Wed Apr 1 18:47:56 UTC 2020

On Wed, Apr 1, 2020 at 2:39 PM Erik Faye-Lund
<erik.faye-lund at collabora.com> wrote:
>
> While working on the NIR to DXIL conversion code for D3D12, I've
> noticed that we're not exactly doing the best we could here.
>
> First some background:
>
> NIR currently has a few instructions that does kinda the same:
>
> 1. nir_op_ufind_msb: Finds the index of the most significant bit,
> counting from the least significant bit. It returns -1 on zero-input.
>
> 2. nir_op_ifind_msb: A signed version of ufind_msb; looks for the first
> non sign-bit. It's not terribly interesting in this context, as it can
> be trivially lowered if missing, and it doesn't seem like any hardware
> supports this natively. I'm just mentioning it for completeness.
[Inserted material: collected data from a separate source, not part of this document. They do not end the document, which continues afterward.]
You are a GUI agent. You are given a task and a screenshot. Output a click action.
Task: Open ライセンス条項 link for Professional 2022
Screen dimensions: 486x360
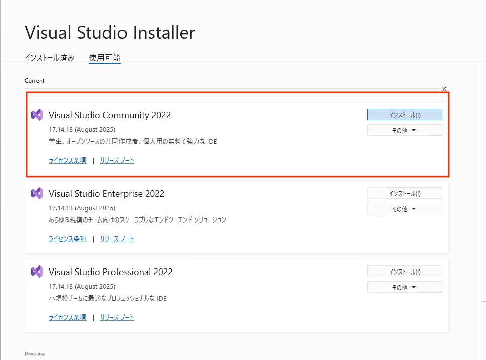coord(68,317)
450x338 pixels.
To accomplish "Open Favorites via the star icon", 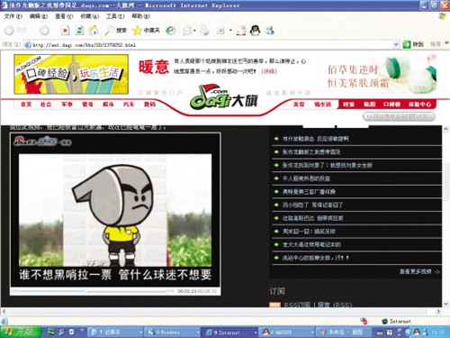I will point(137,30).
While I can't speak to the current state of the nouveau NIR backend,
the hardware definitely has both of these. (And a cursory look
indicates that both are properly supported without any unnecessary
lowering.) It's known as "FLO" in the NVIDIA intrinsic names, and it's
the "BFIND" instruction in nv50_ir-speak. It's present on all Fermi+
GPUs.

https://cgit.freedesktop.org/mesa/mesa/tree/src/gallium/drivers/nouveau/codegen/nv50_ir_emit_gm107.cpp#n2346
https://cgit.freedesktop.org/mesa/mesa/tree/src/gallium/drivers/nouveau/codegen/nv50_ir_emit_nvc0.cpp#n946

Note that it has a separate bit for whether it's the signed variant or
not. There's also a "SAMT" variant of it, but I honestly don't
remember what that does exactly. We use it when finding the LSB after
reversing the bits. I think makes the op return 32-x or something.

Cheers,

  -ilia